PROBLEM STATEMENT
Could you set down every entry below exactly as it is?

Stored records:
────────────────────────────────────────

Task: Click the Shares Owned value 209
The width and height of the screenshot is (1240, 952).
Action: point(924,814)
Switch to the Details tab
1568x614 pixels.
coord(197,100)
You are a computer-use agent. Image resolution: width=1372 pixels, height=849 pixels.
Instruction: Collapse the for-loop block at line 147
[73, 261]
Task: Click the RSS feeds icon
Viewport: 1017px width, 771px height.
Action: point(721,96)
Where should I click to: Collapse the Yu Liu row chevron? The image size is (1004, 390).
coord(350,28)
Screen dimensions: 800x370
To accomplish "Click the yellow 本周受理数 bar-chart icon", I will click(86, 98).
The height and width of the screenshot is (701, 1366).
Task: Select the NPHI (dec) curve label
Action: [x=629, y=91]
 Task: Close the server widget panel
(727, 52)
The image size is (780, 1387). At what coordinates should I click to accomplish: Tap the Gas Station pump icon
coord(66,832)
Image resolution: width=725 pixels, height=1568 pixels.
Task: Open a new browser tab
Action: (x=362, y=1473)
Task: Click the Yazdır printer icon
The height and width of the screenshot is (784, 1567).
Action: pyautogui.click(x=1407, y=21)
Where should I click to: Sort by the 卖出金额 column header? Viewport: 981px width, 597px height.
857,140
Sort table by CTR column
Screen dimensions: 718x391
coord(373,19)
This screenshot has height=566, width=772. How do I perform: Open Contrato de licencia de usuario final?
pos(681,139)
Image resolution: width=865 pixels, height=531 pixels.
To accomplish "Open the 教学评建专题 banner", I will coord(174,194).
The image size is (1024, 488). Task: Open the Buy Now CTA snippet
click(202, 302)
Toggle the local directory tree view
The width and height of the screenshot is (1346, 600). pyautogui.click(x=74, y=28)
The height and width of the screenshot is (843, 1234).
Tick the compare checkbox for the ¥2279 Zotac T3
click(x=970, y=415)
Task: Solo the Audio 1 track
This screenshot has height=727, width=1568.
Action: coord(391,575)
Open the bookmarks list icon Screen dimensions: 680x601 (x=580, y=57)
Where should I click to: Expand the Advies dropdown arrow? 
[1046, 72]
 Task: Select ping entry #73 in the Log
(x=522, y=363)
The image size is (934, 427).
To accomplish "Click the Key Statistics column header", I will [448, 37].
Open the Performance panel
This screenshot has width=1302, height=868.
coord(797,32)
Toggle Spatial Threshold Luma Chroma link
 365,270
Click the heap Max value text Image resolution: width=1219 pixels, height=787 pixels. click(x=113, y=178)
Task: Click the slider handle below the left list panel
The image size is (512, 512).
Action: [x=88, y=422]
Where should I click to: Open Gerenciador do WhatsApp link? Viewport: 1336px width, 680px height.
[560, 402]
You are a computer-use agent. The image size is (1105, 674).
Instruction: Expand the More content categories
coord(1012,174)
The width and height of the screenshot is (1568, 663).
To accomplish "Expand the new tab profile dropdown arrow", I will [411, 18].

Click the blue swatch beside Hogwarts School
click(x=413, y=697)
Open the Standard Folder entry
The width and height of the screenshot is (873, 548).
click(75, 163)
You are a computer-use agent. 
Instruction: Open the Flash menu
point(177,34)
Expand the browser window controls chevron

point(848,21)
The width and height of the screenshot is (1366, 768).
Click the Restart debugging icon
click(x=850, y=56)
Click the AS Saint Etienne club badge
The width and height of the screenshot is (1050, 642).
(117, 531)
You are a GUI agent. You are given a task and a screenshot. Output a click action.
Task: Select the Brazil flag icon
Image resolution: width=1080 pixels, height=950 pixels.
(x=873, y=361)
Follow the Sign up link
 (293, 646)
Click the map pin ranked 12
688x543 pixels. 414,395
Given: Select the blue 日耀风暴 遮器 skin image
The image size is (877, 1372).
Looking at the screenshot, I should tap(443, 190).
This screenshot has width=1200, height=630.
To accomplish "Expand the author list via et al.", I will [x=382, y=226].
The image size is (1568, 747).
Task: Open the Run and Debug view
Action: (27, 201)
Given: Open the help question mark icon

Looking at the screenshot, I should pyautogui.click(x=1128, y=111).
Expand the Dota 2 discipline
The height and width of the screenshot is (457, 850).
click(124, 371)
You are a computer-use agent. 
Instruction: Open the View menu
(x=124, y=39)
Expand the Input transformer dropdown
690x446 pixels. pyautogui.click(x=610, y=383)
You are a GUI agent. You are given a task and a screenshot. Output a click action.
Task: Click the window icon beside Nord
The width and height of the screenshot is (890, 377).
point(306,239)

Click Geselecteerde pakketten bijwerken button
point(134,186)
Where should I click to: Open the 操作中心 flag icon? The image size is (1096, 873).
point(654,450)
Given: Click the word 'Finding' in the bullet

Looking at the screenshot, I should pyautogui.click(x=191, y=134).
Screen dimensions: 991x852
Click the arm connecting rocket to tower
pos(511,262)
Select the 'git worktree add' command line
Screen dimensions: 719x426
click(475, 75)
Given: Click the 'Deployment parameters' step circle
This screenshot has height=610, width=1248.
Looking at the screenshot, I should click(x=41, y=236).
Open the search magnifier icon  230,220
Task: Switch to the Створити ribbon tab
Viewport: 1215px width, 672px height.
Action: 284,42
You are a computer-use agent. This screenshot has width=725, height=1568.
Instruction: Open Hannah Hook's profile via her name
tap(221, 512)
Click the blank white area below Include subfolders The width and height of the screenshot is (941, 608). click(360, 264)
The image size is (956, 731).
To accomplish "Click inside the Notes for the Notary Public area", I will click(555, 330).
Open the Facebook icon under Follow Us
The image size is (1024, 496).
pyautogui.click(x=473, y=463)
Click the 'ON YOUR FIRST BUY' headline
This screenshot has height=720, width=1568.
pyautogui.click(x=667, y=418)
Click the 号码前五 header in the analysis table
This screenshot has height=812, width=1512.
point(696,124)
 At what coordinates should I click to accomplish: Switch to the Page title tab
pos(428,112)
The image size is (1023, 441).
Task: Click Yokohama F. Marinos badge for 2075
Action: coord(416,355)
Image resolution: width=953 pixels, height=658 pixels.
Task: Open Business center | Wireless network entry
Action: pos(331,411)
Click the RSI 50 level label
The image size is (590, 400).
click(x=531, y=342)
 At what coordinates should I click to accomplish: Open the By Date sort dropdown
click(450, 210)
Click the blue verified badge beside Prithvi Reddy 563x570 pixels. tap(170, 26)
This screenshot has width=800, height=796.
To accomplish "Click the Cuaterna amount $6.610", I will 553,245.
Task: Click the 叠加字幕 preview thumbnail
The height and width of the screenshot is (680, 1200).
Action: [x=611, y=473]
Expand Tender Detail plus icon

────────────────────────────────────────

RESULT BELOW
Task: Click the Shares Owned value 209
The width and height of the screenshot is (1240, 952).
Action: point(924,814)
Switch to the Details tab
1568x614 pixels.
coord(197,100)
You are a computer-use agent. Image resolution: width=1372 pixels, height=849 pixels.
Instruction: Collapse the for-loop block at line 147
[73, 261]
Task: Click the RSS feeds icon
Viewport: 1017px width, 771px height.
Action: point(721,96)
Where should I click to: Collapse the Yu Liu row chevron? The image size is (1004, 390).
coord(350,28)
Screen dimensions: 800x370
To accomplish "Click the yellow 本周受理数 bar-chart icon", I will click(86, 98).
The height and width of the screenshot is (701, 1366).
Task: Select the NPHI (dec) curve label
Action: [x=629, y=91]
 Task: Close the server widget panel
(727, 52)
The image size is (780, 1387). At what coordinates should I click to accomplish: Tap the Gas Station pump icon
coord(66,832)
Image resolution: width=725 pixels, height=1568 pixels.
Task: Open a new browser tab
Action: (x=362, y=1473)
Task: Click the Yazdır printer icon
The height and width of the screenshot is (784, 1567).
Action: pyautogui.click(x=1407, y=21)
Where should I click to: Sort by the 卖出金额 column header? Viewport: 981px width, 597px height.
857,140
Sort table by CTR column
Screen dimensions: 718x391
coord(373,19)
This screenshot has height=566, width=772. How do I perform: Open Contrato de licencia de usuario final?
pos(681,139)
Image resolution: width=865 pixels, height=531 pixels.
To accomplish "Open the 教学评建专题 banner", I will coord(174,194).
The image size is (1024, 488). Task: Open the Buy Now CTA snippet
click(202, 302)
Toggle the local directory tree view
The width and height of the screenshot is (1346, 600). pyautogui.click(x=74, y=28)
The height and width of the screenshot is (843, 1234).
Tick the compare checkbox for the ¥2279 Zotac T3
click(x=970, y=415)
Task: Solo the Audio 1 track
This screenshot has height=727, width=1568.
Action: coord(391,575)
Open the bookmarks list icon Screen dimensions: 680x601 (x=580, y=57)
Where should I click to: Expand the Advies dropdown arrow? 
[1046, 72]
 Task: Select ping entry #73 in the Log
(x=522, y=363)
The image size is (934, 427).
To accomplish "Click the Key Statistics column header", I will [448, 37].
Open the Performance panel
This screenshot has width=1302, height=868.
coord(797,32)
Toggle Spatial Threshold Luma Chroma link
 365,270
Click the heap Max value text Image resolution: width=1219 pixels, height=787 pixels. click(x=113, y=178)
Task: Click the slider handle below the left list panel
The image size is (512, 512).
Action: [x=88, y=422]
Where should I click to: Open Gerenciador do WhatsApp link? Viewport: 1336px width, 680px height.
[560, 402]
You are a computer-use agent. The image size is (1105, 674).
Instruction: Expand the More content categories
coord(1012,174)
The width and height of the screenshot is (1568, 663).
To accomplish "Expand the new tab profile dropdown arrow", I will [411, 18].

Click the blue swatch beside Hogwarts School
click(x=413, y=697)
Open the Standard Folder entry
The width and height of the screenshot is (873, 548).
click(75, 163)
You are a computer-use agent. 
Instruction: Open the Flash menu
point(177,34)
Expand the browser window controls chevron

point(848,21)
The width and height of the screenshot is (1366, 768).
Click the Restart debugging icon
click(x=850, y=56)
Click the AS Saint Etienne club badge
The width and height of the screenshot is (1050, 642).
(117, 531)
You are a GUI agent. You are given a task and a screenshot. Output a click action.
Task: Select the Brazil flag icon
Image resolution: width=1080 pixels, height=950 pixels.
(x=873, y=361)
Follow the Sign up link
 (293, 646)
Click the map pin ranked 12
688x543 pixels. 414,395
Given: Select the blue 日耀风暴 遮器 skin image
The image size is (877, 1372).
Looking at the screenshot, I should tap(443, 190).
This screenshot has width=1200, height=630.
To accomplish "Expand the author list via et al.", I will [x=382, y=226].
The image size is (1568, 747).
Task: Open the Run and Debug view
Action: (27, 201)
Given: Open the help question mark icon

Looking at the screenshot, I should pyautogui.click(x=1128, y=111).
Expand the Dota 2 discipline
The height and width of the screenshot is (457, 850).
click(124, 371)
You are a computer-use agent. 
Instruction: Open the View menu
(x=124, y=39)
Expand the Input transformer dropdown
690x446 pixels. pyautogui.click(x=610, y=383)
You are a GUI agent. You are given a task and a screenshot. Output a click action.
Task: Click the window icon beside Nord
The width and height of the screenshot is (890, 377).
point(306,239)

Click Geselecteerde pakketten bijwerken button
point(134,186)
Where should I click to: Open the 操作中心 flag icon? The image size is (1096, 873).
point(654,450)
Given: Click the word 'Finding' in the bullet

Looking at the screenshot, I should pyautogui.click(x=191, y=134).
Screen dimensions: 991x852
Click the arm connecting rocket to tower
pos(511,262)
Select the 'git worktree add' command line
Screen dimensions: 719x426
click(475, 75)
Given: Click the 'Deployment parameters' step circle
This screenshot has height=610, width=1248.
Looking at the screenshot, I should click(x=41, y=236).
Open the search magnifier icon  230,220
Task: Switch to the Створити ribbon tab
Viewport: 1215px width, 672px height.
Action: 284,42
You are a computer-use agent. This screenshot has width=725, height=1568.
Instruction: Open Hannah Hook's profile via her name
tap(221, 512)
Click the blank white area below Include subfolders The width and height of the screenshot is (941, 608). click(360, 264)
The image size is (956, 731).
To accomplish "Click inside the Notes for the Notary Public area", I will click(555, 330).
Open the Facebook icon under Follow Us
The image size is (1024, 496).
pyautogui.click(x=473, y=463)
Click the 'ON YOUR FIRST BUY' headline
This screenshot has height=720, width=1568.
pyautogui.click(x=667, y=418)
Click the 号码前五 header in the analysis table
This screenshot has height=812, width=1512.
point(696,124)
 At what coordinates should I click to accomplish: Switch to the Page title tab
pos(428,112)
The image size is (1023, 441).
Task: Click Yokohama F. Marinos badge for 2075
Action: coord(416,355)
Image resolution: width=953 pixels, height=658 pixels.
Task: Open Business center | Wireless network entry
Action: pos(331,411)
Click the RSI 50 level label
The image size is (590, 400).
click(x=531, y=342)
 At what coordinates should I click to accomplish: Open the By Date sort dropdown
click(450, 210)
Click the blue verified badge beside Prithvi Reddy 563x570 pixels. tap(170, 26)
This screenshot has width=800, height=796.
To accomplish "Click the Cuaterna amount $6.610", I will 553,245.
Task: Click the 叠加字幕 preview thumbnail
The height and width of the screenshot is (680, 1200).
Action: [x=611, y=473]
Expand Tender Detail plus icon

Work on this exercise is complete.